AIM convinced the leadership team that traditional metrics, e.g. net present value and probability of success, are ineffective in the early phases of high-stakes projects. It’s a mistake to assess risk—which is the probability of a negative event occurring—when there is so much you simply don’t know. It’s better to think in terms of uncertainty than risk at this point.
A dozen of these teams began AIM’s de-risking program in two-day workshops. Each team used Minesweeper® software to generate dozens of assumptions that “must be true for our project to succeed.” These assumptions were grouped into six categories, e.g. market dynamics, internal capabilities, required customer outcomes, etc.
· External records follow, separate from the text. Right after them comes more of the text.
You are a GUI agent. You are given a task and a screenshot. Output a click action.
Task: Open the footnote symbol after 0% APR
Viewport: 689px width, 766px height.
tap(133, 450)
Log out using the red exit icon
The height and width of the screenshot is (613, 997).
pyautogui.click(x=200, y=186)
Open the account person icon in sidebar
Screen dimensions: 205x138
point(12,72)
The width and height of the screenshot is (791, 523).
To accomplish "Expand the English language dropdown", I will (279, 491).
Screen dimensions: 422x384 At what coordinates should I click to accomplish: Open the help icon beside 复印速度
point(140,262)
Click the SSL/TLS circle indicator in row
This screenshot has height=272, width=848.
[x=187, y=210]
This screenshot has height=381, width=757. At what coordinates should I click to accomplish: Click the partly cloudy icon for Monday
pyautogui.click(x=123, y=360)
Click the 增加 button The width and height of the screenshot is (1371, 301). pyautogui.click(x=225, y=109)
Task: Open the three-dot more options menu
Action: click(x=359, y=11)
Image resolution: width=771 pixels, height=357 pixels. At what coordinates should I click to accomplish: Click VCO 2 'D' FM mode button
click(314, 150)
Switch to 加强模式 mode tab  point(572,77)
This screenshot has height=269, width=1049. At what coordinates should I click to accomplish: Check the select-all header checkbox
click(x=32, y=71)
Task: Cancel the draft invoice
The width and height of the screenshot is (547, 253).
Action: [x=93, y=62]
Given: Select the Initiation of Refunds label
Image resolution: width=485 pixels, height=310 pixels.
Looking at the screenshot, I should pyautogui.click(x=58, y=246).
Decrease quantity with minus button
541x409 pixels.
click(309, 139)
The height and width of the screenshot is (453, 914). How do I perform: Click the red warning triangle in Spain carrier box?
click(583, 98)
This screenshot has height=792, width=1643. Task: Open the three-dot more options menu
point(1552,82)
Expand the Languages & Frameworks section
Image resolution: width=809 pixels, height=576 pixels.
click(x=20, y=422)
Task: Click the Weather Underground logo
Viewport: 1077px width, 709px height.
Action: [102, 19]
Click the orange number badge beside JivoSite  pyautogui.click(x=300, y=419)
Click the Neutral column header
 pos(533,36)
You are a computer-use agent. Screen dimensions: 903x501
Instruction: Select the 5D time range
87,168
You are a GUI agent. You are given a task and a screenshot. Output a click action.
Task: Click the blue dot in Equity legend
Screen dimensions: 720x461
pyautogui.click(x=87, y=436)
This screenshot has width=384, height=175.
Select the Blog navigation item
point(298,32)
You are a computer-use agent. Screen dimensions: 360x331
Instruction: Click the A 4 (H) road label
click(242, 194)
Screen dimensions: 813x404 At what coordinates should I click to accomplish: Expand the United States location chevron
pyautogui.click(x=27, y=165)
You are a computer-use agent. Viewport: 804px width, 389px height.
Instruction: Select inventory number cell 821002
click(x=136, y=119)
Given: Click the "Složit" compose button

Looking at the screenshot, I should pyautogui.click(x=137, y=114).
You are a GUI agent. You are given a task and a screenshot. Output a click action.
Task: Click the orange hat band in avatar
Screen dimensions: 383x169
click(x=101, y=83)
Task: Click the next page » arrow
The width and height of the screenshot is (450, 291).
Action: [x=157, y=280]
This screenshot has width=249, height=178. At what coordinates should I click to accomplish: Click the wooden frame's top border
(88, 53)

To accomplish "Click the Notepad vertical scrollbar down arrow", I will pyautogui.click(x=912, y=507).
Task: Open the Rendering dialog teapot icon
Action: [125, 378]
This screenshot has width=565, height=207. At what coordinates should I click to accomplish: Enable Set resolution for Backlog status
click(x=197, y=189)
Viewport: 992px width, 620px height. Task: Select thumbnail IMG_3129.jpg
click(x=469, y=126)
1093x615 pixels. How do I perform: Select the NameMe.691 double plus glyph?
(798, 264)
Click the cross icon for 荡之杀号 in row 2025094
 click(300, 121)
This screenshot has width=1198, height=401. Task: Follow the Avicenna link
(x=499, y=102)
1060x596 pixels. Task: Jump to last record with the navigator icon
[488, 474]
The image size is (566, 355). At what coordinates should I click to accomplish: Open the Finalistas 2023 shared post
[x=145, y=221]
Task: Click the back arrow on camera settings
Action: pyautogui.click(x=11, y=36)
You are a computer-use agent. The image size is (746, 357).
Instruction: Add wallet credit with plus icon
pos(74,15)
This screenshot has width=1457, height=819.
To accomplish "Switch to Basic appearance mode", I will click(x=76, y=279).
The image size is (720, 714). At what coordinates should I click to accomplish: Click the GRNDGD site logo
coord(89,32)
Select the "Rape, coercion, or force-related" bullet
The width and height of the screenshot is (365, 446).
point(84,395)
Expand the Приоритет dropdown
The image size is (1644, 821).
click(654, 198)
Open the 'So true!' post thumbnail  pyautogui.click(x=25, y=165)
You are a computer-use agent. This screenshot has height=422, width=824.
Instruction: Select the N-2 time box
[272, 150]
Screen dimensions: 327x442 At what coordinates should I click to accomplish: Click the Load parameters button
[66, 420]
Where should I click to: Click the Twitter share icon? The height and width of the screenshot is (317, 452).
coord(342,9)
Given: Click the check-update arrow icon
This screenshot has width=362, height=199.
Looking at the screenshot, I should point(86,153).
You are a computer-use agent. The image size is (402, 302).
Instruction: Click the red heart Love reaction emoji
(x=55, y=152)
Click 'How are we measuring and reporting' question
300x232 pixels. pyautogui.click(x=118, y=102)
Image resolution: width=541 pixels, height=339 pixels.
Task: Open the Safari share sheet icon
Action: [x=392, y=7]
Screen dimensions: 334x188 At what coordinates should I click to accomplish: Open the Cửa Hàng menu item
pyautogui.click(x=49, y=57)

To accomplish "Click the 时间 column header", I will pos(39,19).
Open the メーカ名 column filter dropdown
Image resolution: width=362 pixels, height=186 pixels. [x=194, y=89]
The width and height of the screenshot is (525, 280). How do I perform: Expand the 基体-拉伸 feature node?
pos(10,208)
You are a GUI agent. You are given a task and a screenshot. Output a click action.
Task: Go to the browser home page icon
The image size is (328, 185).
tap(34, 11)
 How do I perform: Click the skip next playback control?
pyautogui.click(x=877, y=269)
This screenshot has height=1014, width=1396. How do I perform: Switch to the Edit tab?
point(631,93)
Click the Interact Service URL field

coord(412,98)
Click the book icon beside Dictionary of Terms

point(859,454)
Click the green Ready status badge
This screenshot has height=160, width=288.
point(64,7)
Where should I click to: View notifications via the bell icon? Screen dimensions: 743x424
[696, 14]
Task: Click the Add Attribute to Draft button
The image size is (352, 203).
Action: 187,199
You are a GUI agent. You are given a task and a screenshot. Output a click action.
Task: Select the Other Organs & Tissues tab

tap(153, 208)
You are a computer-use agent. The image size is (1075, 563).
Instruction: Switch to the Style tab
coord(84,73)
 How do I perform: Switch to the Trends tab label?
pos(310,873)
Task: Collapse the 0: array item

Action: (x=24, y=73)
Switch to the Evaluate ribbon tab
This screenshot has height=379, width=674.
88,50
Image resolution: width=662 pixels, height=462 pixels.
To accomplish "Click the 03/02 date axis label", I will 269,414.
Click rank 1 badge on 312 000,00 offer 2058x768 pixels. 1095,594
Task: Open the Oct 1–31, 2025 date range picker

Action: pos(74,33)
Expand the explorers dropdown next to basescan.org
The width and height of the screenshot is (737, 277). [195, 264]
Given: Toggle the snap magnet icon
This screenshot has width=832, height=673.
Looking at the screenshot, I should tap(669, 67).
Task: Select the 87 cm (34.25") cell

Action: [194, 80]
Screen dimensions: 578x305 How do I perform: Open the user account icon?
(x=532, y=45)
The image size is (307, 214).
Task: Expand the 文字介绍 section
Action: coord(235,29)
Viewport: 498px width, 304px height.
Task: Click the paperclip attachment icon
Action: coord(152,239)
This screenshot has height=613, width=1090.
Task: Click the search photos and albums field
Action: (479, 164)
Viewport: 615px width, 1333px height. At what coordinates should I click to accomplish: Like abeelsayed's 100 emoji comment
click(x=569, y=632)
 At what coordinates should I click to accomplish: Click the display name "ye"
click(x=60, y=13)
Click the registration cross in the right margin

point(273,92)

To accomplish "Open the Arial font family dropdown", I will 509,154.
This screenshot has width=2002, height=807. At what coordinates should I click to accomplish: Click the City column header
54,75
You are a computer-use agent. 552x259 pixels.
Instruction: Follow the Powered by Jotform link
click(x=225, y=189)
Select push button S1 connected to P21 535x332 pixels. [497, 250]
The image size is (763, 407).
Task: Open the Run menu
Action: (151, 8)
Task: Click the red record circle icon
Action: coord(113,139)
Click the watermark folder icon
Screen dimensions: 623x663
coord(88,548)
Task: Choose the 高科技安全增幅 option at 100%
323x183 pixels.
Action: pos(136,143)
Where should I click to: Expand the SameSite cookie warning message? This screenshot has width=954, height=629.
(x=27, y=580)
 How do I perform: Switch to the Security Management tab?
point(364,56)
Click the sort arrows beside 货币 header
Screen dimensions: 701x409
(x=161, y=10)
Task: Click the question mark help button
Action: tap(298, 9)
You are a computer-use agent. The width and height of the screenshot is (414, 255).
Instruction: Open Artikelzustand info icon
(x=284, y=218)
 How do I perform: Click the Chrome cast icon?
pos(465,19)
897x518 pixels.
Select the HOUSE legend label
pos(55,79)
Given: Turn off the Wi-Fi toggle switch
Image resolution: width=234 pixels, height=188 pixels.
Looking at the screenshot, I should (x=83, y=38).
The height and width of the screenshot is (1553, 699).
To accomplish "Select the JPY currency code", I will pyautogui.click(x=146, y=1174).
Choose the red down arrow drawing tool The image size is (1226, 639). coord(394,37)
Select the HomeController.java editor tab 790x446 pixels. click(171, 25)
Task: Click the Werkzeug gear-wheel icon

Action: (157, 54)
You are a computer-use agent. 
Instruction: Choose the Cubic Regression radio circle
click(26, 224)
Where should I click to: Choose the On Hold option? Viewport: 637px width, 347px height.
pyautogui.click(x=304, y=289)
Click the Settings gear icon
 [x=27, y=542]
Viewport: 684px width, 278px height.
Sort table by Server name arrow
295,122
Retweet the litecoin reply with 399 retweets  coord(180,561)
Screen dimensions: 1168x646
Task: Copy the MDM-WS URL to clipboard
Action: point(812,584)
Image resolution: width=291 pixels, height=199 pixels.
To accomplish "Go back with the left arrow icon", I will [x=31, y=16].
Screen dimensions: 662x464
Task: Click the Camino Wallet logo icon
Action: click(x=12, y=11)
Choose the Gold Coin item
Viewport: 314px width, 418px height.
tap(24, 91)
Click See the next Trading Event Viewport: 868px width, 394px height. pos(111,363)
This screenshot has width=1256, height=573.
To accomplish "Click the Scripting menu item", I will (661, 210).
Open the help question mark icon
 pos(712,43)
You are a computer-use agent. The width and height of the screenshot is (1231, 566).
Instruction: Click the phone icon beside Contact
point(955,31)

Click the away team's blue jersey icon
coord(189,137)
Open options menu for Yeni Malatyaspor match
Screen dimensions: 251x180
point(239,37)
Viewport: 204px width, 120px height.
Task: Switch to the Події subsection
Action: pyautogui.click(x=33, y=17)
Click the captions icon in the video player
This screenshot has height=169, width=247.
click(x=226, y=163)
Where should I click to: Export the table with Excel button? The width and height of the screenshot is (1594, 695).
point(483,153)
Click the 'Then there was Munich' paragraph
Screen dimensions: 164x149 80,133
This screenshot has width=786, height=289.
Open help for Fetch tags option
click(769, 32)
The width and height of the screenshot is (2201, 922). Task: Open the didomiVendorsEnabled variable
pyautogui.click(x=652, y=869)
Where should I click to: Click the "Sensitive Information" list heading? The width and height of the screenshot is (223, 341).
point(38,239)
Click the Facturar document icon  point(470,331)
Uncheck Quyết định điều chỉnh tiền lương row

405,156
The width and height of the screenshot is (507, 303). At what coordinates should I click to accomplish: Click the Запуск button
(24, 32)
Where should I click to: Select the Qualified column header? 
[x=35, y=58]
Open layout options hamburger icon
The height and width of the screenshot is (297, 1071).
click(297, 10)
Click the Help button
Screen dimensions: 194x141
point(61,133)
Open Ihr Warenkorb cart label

Then the teams rated each assumption for impact and certainty. The software created six “Certainty Matrices” as shown here. Finally, each team created a 90-day action plan to drive their red (danger zone) and yellow (caution zone) assumptions into green (safe zone) assumptions.
There’s a reason AIM named its software “Minesweeper.” Client teams constantly look for assumptions that could become “landmines,” which blow up the project timeline or the project itself. And indeed two projects were killed this way, saving the company millions of investment dollars. Better yet, management saw the value of continuing funding—and in some cases accelerating it—when they might have lost patience otherwise.
Minesweeper® project de-risking is more than a methodology; it’s a new way of thinking. Instead of asking management to make premature, uninformed decisions, it promotes learning. Teams don’t feel pressured to defend “their” projects as they conduct this learning. Rather their job is drive out enough uncertainty so good management decision-making can be made when the time is right.